If the slopes of the lines `3x^(2) + 2hxy + 4y^(2)=0` are in the ration `3:1`, then h equals

To find the value of \( h \) such that the slopes of the lines given by the equation \( 3x^2 + 2hxy + 4y^2 = 0 \) are in the ratio \( 3:1 \), we can follow these steps: ### Step-by-Step Solution: 1. **Identify the coefficients**: The given equation is of the form \( ax^2 + 2hxy + by^2 = 0 \).

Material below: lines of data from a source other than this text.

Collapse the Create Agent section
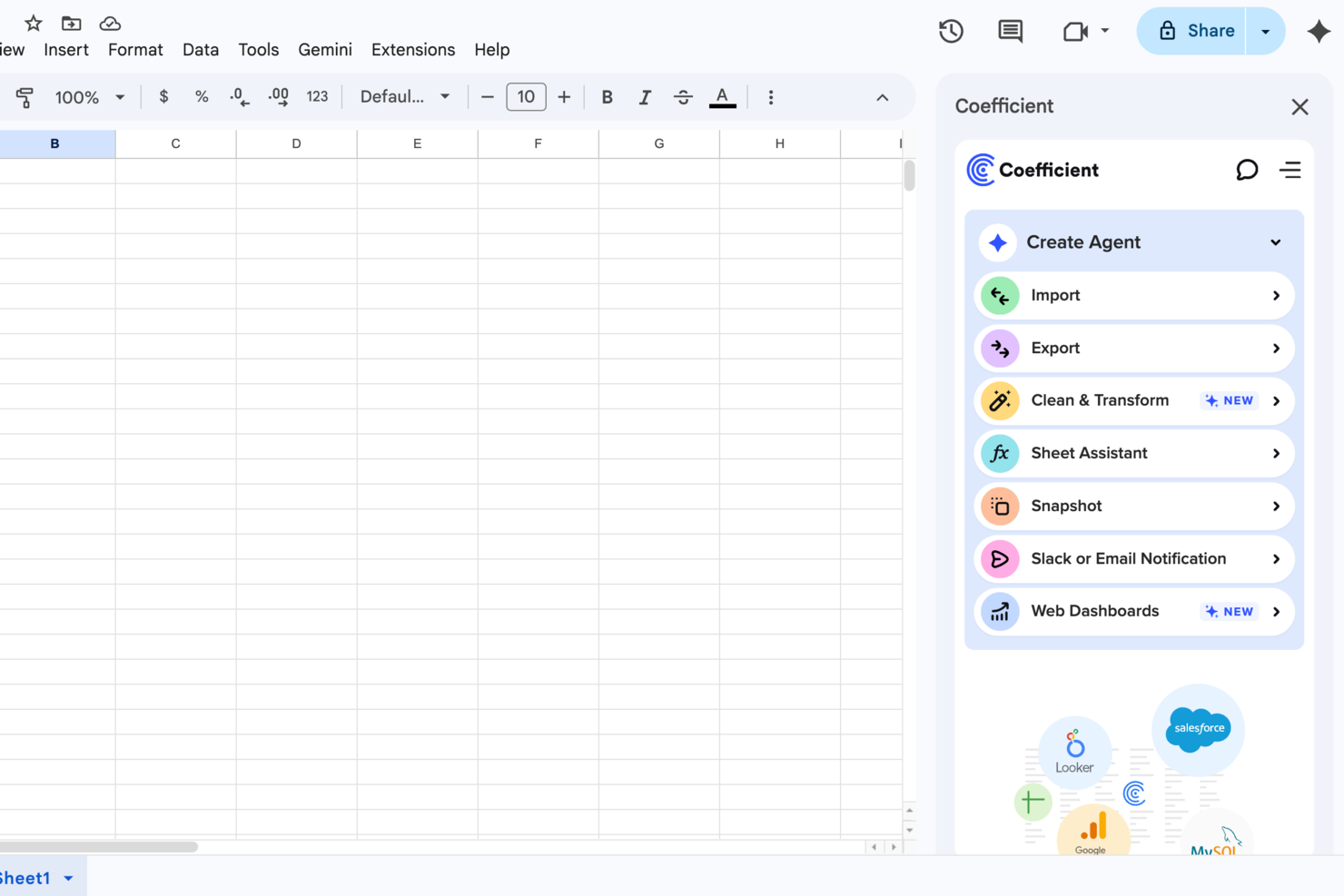(1275, 242)
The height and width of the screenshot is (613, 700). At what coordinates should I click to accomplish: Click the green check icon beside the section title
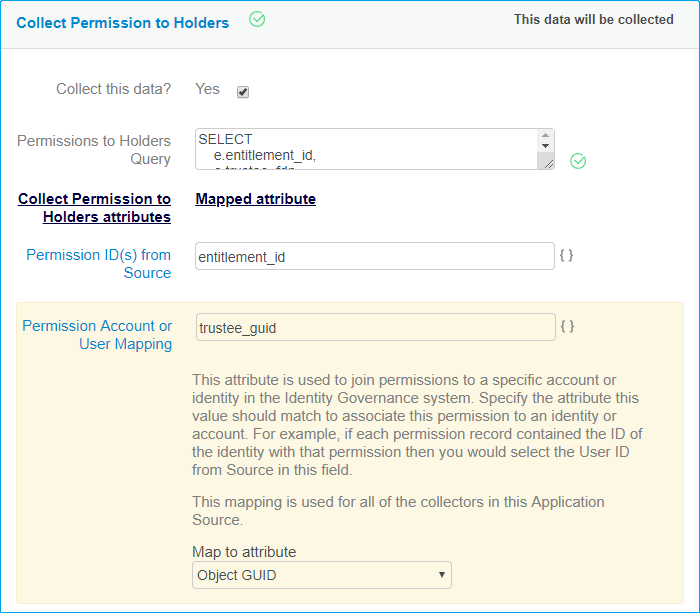pos(257,19)
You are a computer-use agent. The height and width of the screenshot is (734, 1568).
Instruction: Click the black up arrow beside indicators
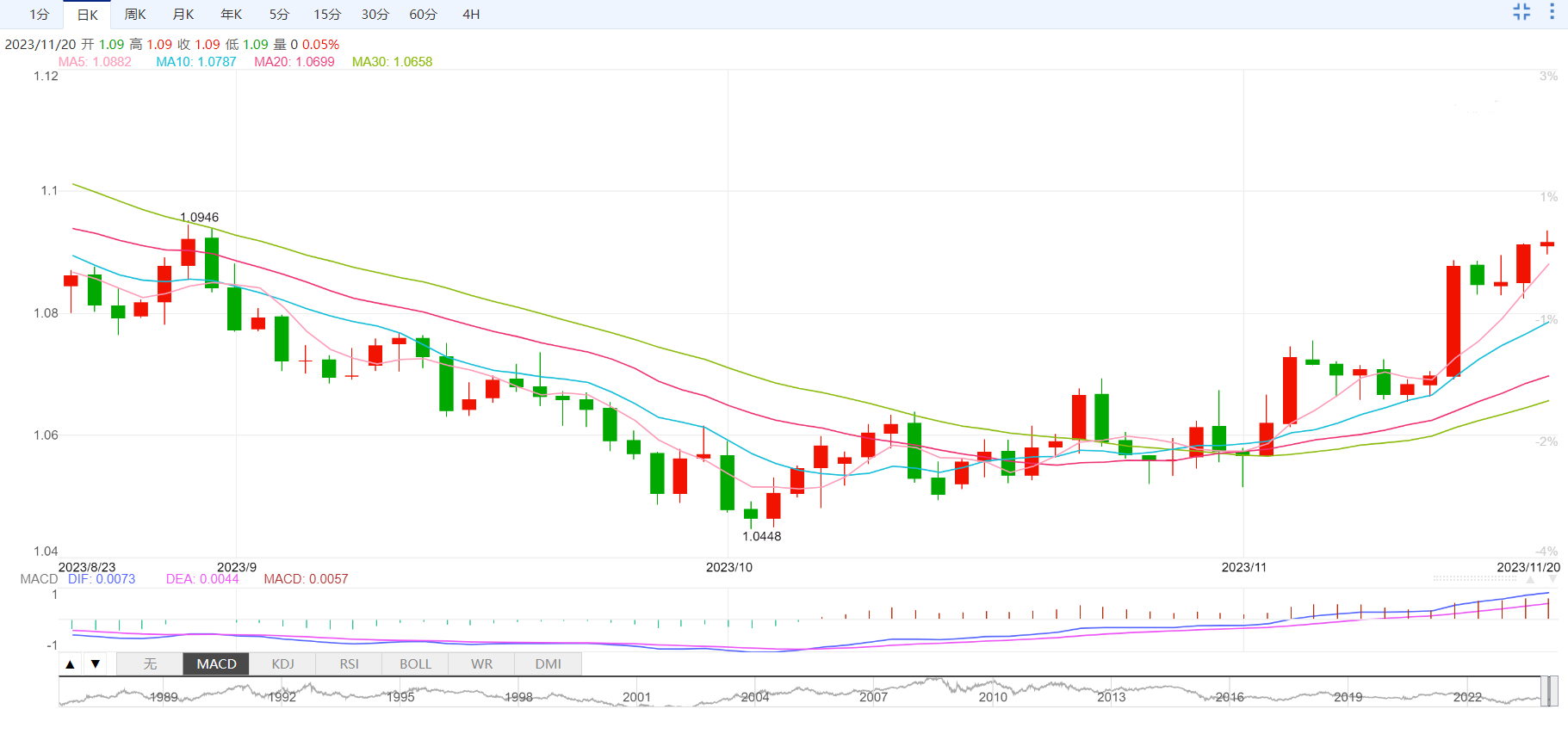tap(71, 664)
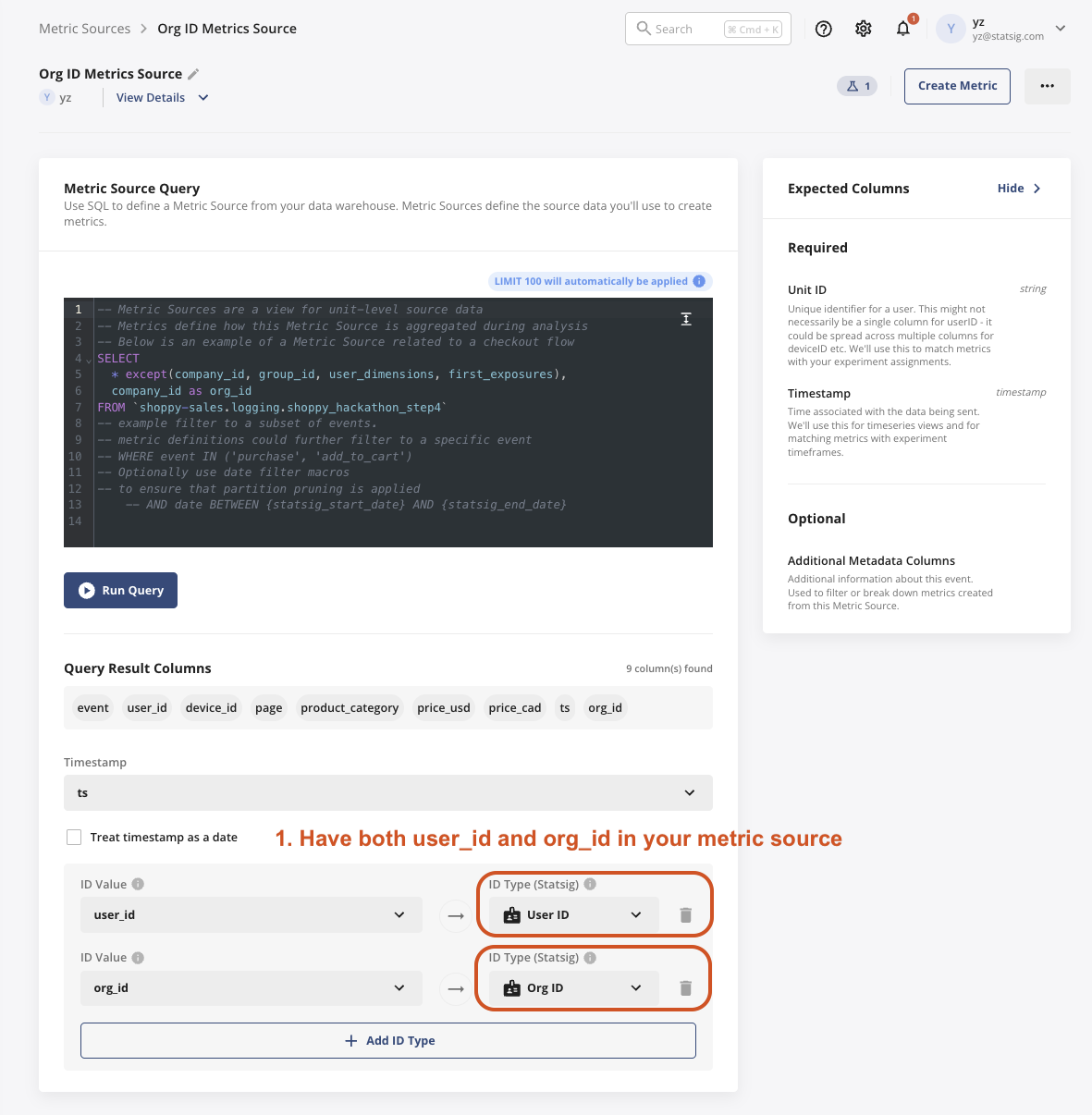Screen dimensions: 1092x1115
Task: Open the three-dot options menu
Action: point(1047,85)
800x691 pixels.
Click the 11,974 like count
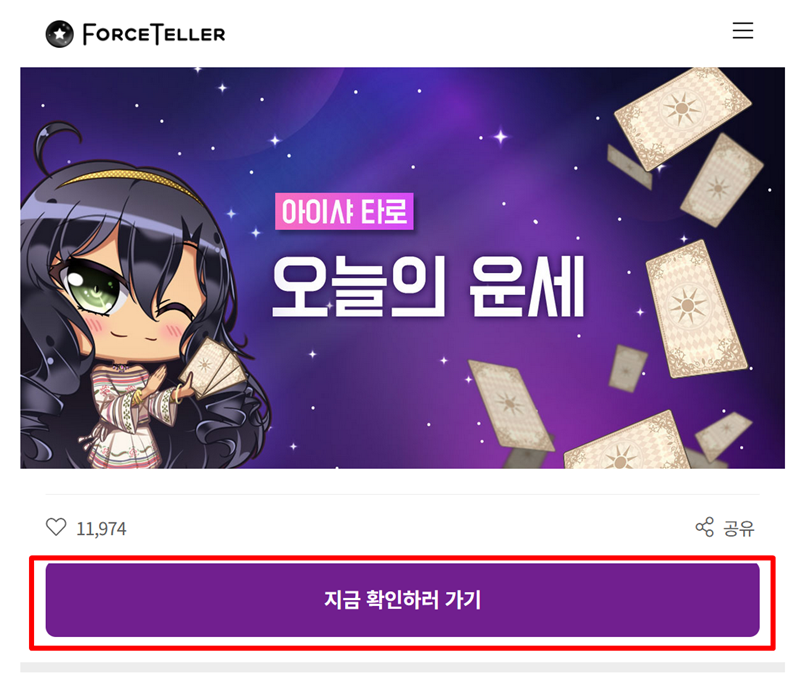coord(101,529)
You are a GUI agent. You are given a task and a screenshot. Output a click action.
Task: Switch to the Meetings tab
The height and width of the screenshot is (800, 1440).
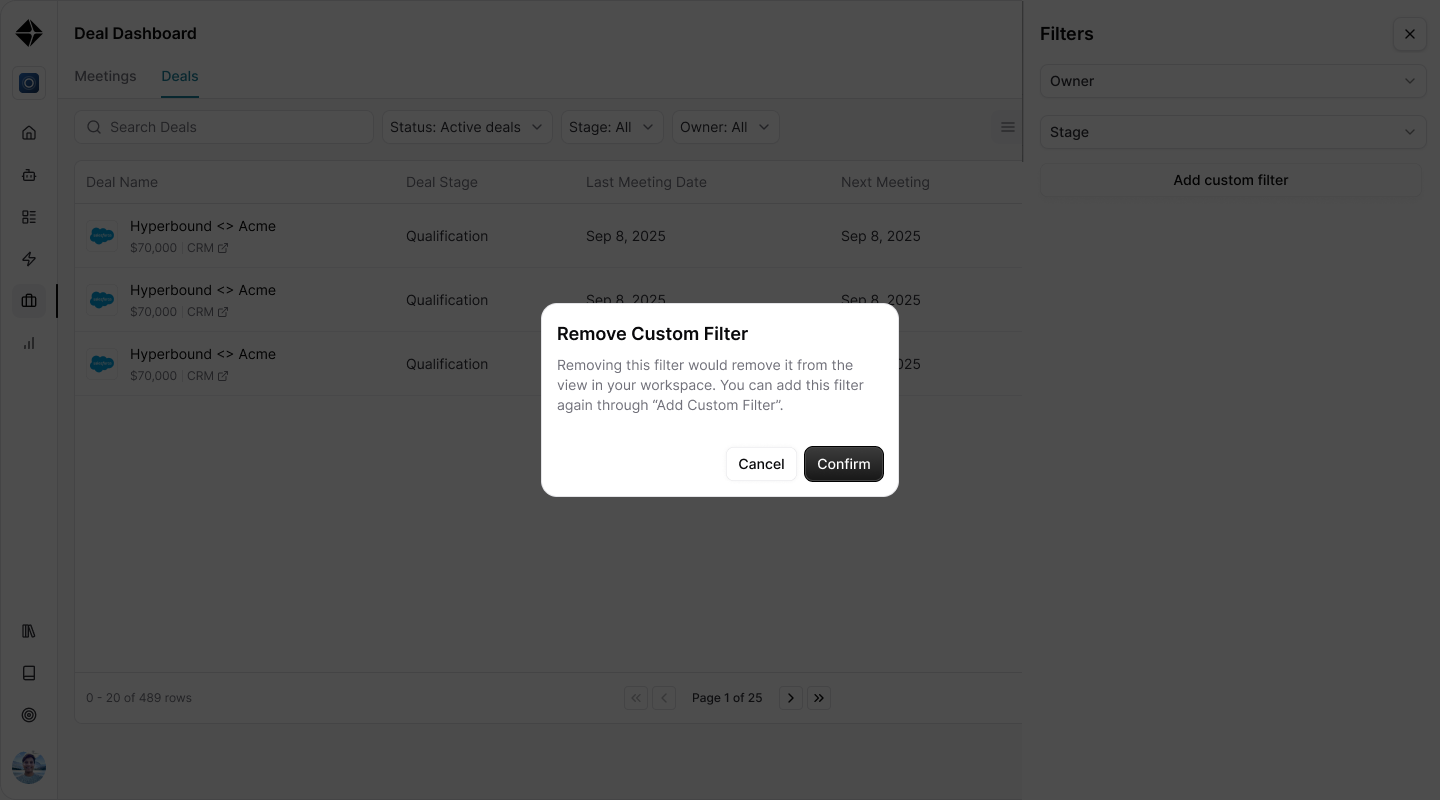point(105,76)
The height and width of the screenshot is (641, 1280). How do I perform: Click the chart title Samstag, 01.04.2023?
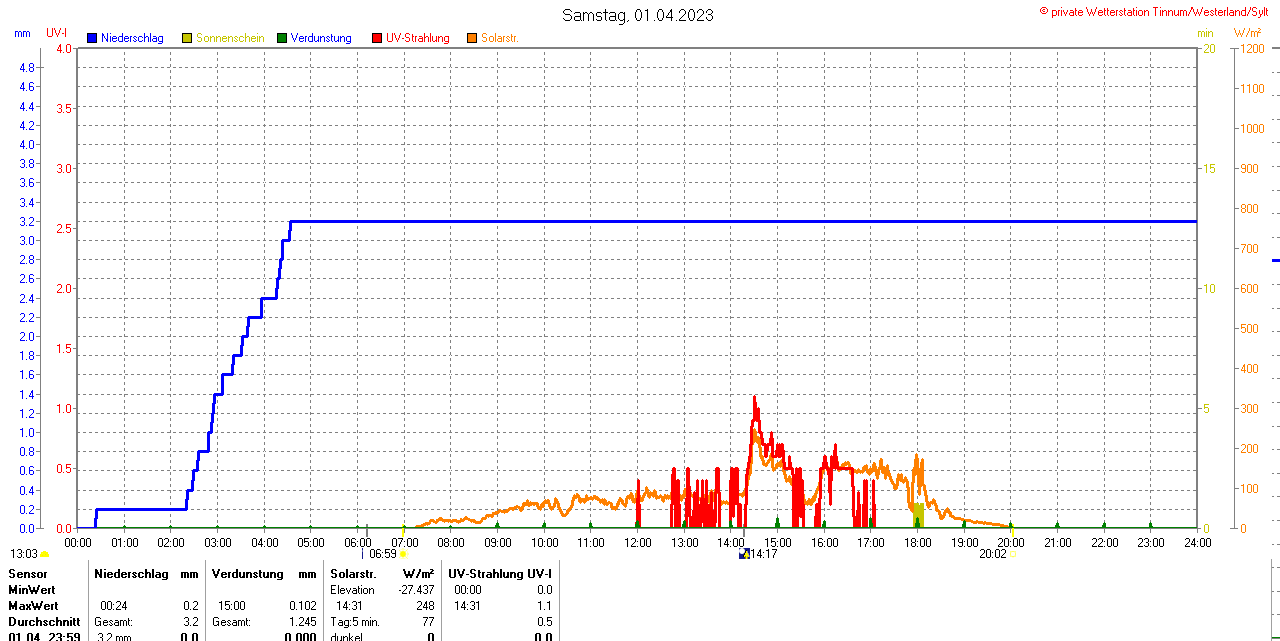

Here, we have: - \( a = 3 \) - \( b = 4 \) - \( 2h = 2h \) 2. **Use the formulas for the sum and product of slopes**: For the general conic equation \( ax^2 + 2hxy + by^2 = 0 \): - The sum of the slopes \( m_1 + m_2 \) is given by: \[ m_1 + m_2 = -\frac{2h}{b} \] - The product of the slopes \( m_1 m_2 \) is given by: \[ m_1 m_2 = \frac{a}{b} \] 3. **Substitute the values of \( a \) and \( b \)**: - From the product of slopes: \[ m_1 m_2 = \frac{3}{4} \] - From the sum of slopes: \[ m_1 + m_2 = -\frac{2h}{4} = -\frac{h}{2} \] 4. **Express the slopes in terms of a single variable**: Since the slopes are in the ratio \( 3:1 \), we can let: \[ m_1 = 3k \quad \text{and} \quad m_2 = k \] where \( k \) is a constant. 5. **Set up equations using the sum and product**: - From the product: \[ (3k)(k) = \frac{3}{4} \implies 3k^2 = \frac{3}{4} \implies k^2 = \frac{1}{4} \implies k = \frac{1}{2} \] - Thus, we have: \[ m_2 = k = \frac{1}{2} \quad \text{and} \quad m_1 = 3k = \frac{3}{2} \] 6. **Substituting back to find \( h \)**: - Now substitute \( m_1 \) and \( m_2 \) into the sum equation: \[ m_1 + m_2 = \frac{3}{2} + \frac{1}{2} = 2 \] - Set this equal to the expression for the sum of slopes: \[ 2 = -\frac{h}{2} \] - Solving for \( h \): \[ -\frac{h}{2} = 2 \implies h = -4 \] ### Final Answer: Thus, the value of \( h \) is \( -4 \).